Even when it was realised (1570-1580)1 that the longbow was being hopelessly beaten by the hand-gun in battles and sieges, and had no chance of regaining its position, several statutes were passed, all of course unavailing, with a view to saving it from extinction as our national and well-tried weapon.
The longbow was at its best from the time of Crecy, 1346, to about 1530. It began to decline in favour about 1540.
In the large engraving of the picture of the siege of Boulogne in 1544, and in the one of the fight between the English and French fleets off Portsmouth in 1545 (the original pictures were burnt at Cowdray House, in 1793), there are as many English soldiers depicted with hand-guns and pikes as with longbows.

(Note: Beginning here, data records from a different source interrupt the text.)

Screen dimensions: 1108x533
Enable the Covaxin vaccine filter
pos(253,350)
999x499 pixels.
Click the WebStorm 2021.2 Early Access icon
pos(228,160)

In Latimer's sixth sermon, printed in 1549, the Bishop bewails the decline of the English longbow, and calls upon the magistrates of England to do their duty, and enforce the statutes that direct the peasantry to possess longbows, and frequently to practise with them.
On the other hand, foreign nations hailed with delight the gradual disappearance of the English longbow, which they had had such good cause to dread for so long a period of history. Hence our Continental enemies encouraged the use of the handgun, as an arm which might place their soldiers, whether young or old, on an equality with the tall and strong English archers, and which, unlike the longbow, required no special strength to manipulate.
After a persistent struggle against gunpowder, the longbow was generally discarded by the English between the years 1580 and 1590.
Footnote 1: At this time the longbow was, however, quite as effective as any handgun. Its decadence was due to a neglect to practise with it during the more or less peaceful reign of Elizabeth. See p. 39, for Montaigne's criticism of handguns at this period."